Il s’agit d’un fléau économique, mais aussi social. Un comptable qui a autorisé un tel virement, et qui a provoqué une perte de plusieurs centaines de milliers d’euros, vit une situation dramatique. Certaines affaires débouchent sur des licenciements, et nous avons même connu des cas extrêmes de suicides.
Lorsqu’il se fait passer pour le dirigeant de la société, l’usurpateur instaure en général un climat de confiance avec son interlocuteur. Il use aussi de flatterie, voire de flagornerie, mais s’il sent que la personne qu’il a en ligne est réticente, il peut devenir plus virulent et proférer des menaces. Il y a un véritable effet de tunnel psychologique. Il faut souligner que les escrocs ont une réelle connaissance des entreprises auxquelles ils s’attaquent. Ils connaissent le secteur d’activité de la société, sa taille, son organigramme…

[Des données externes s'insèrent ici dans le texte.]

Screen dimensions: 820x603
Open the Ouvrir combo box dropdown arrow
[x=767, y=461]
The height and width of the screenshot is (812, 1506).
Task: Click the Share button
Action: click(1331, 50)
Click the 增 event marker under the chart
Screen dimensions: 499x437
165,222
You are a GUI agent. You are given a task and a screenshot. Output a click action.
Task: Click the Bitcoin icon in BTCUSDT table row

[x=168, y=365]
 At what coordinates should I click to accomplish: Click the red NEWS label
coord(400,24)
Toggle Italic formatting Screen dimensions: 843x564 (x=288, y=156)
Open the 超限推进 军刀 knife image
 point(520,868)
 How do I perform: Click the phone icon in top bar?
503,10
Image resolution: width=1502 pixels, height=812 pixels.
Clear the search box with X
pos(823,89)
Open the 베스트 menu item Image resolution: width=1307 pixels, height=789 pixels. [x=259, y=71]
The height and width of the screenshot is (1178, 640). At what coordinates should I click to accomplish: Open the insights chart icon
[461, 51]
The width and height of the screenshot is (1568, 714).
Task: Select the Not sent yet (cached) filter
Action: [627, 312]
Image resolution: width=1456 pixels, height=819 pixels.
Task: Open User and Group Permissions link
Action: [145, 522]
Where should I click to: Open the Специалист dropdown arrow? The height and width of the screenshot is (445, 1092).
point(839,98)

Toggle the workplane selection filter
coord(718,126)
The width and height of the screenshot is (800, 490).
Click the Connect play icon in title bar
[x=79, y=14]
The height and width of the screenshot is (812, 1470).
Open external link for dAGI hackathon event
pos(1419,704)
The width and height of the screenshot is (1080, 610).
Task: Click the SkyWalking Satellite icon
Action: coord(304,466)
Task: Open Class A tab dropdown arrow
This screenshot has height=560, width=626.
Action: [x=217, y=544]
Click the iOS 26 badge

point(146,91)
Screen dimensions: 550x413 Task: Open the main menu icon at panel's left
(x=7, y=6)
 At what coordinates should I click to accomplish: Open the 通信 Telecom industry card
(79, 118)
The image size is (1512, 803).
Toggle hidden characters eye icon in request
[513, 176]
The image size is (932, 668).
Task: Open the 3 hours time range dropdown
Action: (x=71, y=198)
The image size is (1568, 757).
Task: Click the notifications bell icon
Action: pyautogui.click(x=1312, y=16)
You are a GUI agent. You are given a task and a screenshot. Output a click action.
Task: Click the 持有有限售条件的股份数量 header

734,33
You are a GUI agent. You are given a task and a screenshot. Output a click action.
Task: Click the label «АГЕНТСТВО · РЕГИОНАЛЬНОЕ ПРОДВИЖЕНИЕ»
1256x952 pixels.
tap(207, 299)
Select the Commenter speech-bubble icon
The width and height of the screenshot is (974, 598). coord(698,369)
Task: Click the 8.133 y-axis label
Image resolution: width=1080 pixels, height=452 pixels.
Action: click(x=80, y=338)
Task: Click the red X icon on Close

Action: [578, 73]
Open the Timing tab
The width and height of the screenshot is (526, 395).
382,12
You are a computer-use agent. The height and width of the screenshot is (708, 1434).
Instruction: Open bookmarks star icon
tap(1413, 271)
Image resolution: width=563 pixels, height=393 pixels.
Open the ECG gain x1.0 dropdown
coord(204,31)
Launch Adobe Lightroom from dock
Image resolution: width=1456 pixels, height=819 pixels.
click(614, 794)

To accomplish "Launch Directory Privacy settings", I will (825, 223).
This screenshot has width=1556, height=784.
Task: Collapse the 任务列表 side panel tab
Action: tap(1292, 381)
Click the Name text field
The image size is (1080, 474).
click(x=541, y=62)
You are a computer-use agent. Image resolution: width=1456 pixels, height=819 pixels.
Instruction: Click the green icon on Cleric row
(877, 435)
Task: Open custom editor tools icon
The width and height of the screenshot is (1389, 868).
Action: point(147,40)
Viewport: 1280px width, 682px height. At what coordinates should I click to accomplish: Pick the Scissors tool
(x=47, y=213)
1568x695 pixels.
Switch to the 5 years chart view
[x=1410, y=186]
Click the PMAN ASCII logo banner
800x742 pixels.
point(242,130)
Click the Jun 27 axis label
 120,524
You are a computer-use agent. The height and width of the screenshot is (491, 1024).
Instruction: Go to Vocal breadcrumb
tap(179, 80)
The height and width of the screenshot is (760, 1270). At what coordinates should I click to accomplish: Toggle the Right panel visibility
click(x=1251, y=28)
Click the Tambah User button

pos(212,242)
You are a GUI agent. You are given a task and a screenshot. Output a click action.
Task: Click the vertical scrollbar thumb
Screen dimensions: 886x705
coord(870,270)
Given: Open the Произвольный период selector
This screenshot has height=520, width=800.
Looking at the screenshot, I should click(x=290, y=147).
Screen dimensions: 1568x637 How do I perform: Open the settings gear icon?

Ils captent toutes les sources d’information disponibles en ligne, et n’hésitent pas à contacter différents services par téléphone pour soutirer des renseignements supplémentaires, comme les dates d’absence des dirigeants, le nom des fournisseurs ou les coordonnées d’une nouvelle filiale par exemple. C’est pourquoi il est important de sensibiliser les salariés à ce type de risque.
Les escrocs peuvent également utiliser des logiciels espions pour obtenir des données confidentielles, par exemple via le téléchargement d’une pièce-jointe infectée par un malware. Là aussi, il est important d’être particulièrement vigilant. Les fraudeurs font preuve de beaucoup de professionnalisme lorsqu’ils envoient des e-mails. Contrairement aux escroqueries dites « à la nigériane », où l’on trouve souvent des fautes qui peuvent éveiller les soupçons, leur orthographe est généralement irréprochable. Enfin pour convaincre les victimes, ils font intervenir des complices se disant avocat, notaire, ce tiers faisant office de caution morale.
Le phénomène a beaucoup évolué depuis cinq ans avec une multiplication des modi operandi. Outre la fraude au président, nous observons de plus en plus de cas d’escroquerie au changement de RIB. Dans ce cas, la fraude consiste à usurper l’identité d’un bailleur ou d’un fournisseur de la société pour demander le changement de la domiciliation du compte bancaire vers un nouveau RIB à l’étranger. Si le service comptable n’effectue pas de vérification, l’entreprise peut ne s’apercevoir de la supercherie que quelques jours plus tard, après que les fonds aient été virés et décaissés.
Une autre technique concerne l’escroquerie dite au test informatique, qui a proliféré à la suite de la mise en place des virements SEPA. Cette transition a donné lieu à beaucoup de tests au sein des entreprises. Les escrocs ont profité de cette situation pour contacter les services informatiques et tenter d’en prendre le contrôle pour procéder à des transactions indues.
L’évolution de ce phénomène concerne également le profil des sociétés ciblées. Au début des années 2010, la plupart des attaques visait de grands groupes industriels. A cette époque, les comptes bancaires des escrocs étant généralement basés en Chine : ils étaient donc obligés de cibler des multinationales. Mais aujourd’hui, de plus en plus d’escrocs domicilient leurs comptes bancaires en Europe de l’est et un nombre croissant d’attaques touchent les PME. Personne n’est à l’abri.